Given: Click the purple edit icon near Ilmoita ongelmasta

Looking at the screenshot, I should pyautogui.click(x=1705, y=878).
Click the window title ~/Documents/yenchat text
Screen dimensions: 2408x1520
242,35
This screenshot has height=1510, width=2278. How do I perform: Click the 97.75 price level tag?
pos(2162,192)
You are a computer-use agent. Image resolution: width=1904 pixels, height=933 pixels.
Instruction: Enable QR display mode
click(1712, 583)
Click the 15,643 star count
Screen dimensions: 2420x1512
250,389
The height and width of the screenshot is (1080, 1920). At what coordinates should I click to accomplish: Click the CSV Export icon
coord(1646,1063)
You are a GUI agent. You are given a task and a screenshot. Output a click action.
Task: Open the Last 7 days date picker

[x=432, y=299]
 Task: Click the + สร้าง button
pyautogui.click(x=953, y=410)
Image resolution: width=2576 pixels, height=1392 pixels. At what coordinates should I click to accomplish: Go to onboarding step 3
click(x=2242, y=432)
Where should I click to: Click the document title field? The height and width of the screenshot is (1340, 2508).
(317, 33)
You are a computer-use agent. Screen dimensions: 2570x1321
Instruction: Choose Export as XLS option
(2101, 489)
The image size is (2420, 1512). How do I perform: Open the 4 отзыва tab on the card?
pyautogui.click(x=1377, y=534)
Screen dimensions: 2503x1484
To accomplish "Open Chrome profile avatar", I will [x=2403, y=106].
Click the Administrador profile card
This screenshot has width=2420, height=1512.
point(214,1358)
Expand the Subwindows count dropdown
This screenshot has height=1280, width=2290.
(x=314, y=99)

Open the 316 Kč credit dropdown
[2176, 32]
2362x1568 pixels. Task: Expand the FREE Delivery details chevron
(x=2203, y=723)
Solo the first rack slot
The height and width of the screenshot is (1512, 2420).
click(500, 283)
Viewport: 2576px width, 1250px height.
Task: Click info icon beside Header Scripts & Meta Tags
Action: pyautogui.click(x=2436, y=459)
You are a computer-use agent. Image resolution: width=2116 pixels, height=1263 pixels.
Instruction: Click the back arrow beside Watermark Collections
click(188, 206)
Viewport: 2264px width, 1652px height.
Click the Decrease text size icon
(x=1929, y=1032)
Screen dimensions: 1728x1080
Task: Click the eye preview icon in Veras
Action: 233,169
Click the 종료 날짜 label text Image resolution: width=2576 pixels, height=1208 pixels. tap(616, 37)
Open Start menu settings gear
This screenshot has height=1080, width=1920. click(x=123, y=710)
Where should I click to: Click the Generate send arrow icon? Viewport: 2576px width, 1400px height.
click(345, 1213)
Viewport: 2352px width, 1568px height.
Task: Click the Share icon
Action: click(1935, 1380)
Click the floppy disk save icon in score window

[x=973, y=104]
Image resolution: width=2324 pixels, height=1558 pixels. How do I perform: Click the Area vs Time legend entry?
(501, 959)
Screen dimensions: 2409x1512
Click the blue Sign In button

• _Work instruction_
Make a copy of each line in the records above that has the word "agent".

• _Exercise solution_
You are a computer-use agent. Image resolution: width=1904 pixels, height=933 pixels.
You are a GUI agent. You are given a task and a screenshot. Output a click action.
You are a computer-use agent. Screen dimensions: 2570x1321
You are a computer-use agent. Image resolution: width=2116 pixels, height=1263 pixels.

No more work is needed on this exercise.